For me it is not about religion because in the true definition of the word, one could “religiously” go to Starbucks to get a coffee each morning. For me it is about having a relationship with God. Through my music I talk about that relationship, the importance of it, and how it has changed my life for the better, keeping me joyful through good and bad days.
I would be remiss if I didn’t ask you about the golf reference of the new album’s title. Are you a golfer?

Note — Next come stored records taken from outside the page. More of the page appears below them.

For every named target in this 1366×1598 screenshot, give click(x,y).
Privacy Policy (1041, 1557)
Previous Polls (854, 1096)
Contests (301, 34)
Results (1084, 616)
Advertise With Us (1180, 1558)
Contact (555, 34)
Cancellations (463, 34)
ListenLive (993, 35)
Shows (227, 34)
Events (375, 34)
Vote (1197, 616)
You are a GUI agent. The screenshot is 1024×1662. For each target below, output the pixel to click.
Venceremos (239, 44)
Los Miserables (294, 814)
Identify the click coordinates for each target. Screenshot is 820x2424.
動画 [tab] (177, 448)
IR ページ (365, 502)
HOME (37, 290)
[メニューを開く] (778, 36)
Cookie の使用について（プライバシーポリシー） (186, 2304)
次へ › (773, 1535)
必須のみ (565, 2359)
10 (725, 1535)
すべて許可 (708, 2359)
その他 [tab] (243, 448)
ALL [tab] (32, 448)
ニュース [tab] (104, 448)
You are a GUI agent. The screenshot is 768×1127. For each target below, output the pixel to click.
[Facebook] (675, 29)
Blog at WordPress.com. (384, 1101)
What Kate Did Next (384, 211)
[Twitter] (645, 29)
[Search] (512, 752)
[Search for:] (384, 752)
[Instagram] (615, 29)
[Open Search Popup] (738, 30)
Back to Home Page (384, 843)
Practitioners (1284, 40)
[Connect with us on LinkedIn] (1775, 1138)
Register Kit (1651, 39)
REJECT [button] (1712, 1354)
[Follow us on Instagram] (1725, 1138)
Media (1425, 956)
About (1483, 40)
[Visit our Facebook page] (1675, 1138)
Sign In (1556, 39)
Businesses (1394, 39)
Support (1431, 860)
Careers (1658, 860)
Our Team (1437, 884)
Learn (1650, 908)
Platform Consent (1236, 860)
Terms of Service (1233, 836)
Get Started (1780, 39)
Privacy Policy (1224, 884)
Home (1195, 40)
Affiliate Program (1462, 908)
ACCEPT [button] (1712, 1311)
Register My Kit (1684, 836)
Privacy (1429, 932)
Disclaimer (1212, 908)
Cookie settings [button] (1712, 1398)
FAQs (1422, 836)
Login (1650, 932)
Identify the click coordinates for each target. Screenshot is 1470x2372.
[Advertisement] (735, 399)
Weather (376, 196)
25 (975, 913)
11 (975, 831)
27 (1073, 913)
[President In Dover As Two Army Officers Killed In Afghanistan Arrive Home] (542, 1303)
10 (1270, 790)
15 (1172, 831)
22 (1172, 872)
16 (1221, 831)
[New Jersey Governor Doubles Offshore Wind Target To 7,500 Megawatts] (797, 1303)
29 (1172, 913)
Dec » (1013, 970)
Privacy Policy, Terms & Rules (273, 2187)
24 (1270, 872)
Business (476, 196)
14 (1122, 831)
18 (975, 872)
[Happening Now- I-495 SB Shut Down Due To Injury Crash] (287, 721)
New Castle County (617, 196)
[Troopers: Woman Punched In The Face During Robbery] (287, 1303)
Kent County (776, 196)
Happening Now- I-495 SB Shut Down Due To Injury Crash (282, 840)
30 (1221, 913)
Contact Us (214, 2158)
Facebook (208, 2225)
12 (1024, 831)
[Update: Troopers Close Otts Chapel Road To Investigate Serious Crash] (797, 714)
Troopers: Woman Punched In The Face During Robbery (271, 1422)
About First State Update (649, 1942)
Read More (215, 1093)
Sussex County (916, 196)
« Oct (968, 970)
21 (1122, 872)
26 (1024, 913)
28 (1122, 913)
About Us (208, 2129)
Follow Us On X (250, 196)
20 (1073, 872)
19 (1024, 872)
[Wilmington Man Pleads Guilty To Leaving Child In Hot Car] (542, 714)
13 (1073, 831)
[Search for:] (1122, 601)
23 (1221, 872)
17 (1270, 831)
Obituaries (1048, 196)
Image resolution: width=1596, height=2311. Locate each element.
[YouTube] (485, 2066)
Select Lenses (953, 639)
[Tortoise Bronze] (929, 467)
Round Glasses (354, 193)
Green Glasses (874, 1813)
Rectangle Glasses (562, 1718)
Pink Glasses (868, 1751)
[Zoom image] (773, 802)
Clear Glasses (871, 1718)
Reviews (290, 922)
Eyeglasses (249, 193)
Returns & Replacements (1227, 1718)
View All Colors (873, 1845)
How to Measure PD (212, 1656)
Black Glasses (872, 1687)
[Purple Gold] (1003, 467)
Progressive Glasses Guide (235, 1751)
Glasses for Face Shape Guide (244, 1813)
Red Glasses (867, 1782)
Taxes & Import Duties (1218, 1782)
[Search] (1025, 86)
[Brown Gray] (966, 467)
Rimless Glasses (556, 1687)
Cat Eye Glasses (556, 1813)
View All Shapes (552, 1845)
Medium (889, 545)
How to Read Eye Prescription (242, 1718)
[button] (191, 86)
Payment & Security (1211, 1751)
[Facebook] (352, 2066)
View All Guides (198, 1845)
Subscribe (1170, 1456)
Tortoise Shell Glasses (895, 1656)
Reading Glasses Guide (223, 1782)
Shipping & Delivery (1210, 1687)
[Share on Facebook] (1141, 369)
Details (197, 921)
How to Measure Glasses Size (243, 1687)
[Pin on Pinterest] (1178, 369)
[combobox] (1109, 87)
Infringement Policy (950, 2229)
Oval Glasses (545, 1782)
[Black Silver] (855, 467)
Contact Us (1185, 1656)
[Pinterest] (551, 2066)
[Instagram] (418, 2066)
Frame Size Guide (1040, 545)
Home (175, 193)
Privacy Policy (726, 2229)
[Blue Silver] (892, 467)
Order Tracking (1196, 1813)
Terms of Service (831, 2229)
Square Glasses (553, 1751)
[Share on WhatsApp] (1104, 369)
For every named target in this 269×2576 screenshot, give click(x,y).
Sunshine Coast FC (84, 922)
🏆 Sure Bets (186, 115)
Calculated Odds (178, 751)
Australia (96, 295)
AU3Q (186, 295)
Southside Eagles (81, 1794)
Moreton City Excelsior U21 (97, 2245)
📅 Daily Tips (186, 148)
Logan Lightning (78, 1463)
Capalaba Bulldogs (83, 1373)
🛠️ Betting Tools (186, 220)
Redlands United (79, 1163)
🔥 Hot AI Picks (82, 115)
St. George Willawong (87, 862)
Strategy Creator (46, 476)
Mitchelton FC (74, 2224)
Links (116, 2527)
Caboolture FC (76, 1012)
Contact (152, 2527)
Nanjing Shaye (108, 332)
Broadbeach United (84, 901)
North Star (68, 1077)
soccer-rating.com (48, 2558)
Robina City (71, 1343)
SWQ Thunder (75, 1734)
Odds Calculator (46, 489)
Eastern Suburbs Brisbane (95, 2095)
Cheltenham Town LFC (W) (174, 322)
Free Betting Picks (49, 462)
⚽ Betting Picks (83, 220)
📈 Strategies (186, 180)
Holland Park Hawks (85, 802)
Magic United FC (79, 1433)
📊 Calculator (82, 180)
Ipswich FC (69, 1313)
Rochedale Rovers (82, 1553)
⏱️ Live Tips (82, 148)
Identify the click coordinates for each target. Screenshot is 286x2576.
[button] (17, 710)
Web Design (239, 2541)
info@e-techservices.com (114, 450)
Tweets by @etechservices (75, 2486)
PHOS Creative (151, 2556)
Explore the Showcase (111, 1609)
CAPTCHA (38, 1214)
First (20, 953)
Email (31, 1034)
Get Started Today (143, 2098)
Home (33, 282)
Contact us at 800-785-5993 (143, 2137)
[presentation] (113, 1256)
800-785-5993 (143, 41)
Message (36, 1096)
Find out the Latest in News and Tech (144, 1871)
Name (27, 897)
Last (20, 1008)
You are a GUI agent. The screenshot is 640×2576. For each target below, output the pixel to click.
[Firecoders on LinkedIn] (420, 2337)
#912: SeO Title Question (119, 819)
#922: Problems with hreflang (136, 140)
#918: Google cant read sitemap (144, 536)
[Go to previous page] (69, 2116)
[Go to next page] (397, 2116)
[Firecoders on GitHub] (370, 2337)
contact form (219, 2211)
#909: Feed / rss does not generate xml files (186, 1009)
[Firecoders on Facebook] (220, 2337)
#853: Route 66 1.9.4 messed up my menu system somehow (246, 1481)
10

No, I don’t play golf (although I use to go to the driving range with my Dad to hit a few golf balls). The album title comes from a conversation I had with my Dad. I was very sad and depressed over a great personal loss. My Dad told me about his golf game where he played badly on the first nine holes, but played much better on the second nine holes and won the golf match. Then he told me to view my life like that golf game. The front nine holes of my life perhaps weren’t as good as I has hoped it would be, but God has given me a second chance on the back nine holes to have a much happier life.
Now that the album is out, what are your plans? Are you always thinking about making music? What’s your work-life balance like?
Yes, I think a lot about making music and DJing. But I also think about family and friends. It is important to have the proper balance keeping God first. I am working on music as I seem to be full of ideas.
As someone who has been behind the decks for three decades, is there anything that you learned about yourself in the process of making this album?
I see the personal growth within my spirit and the music. It does cause me to be a bit introspective to see who I am as a person. I am human and have made a lot of mistakes. But the key is to grow and learn from those mistakes. I am growing and learning a lot.
Where’s the one place I’ve got to visit the next time I’m in Detroit?
You must go see the old Packard Plant! It is an abandoned automotive factory where myself, Richie Hawtin and others have DJ’ed parties!
Terrence Parker’s Life On The Back 9 is out now on Planet E.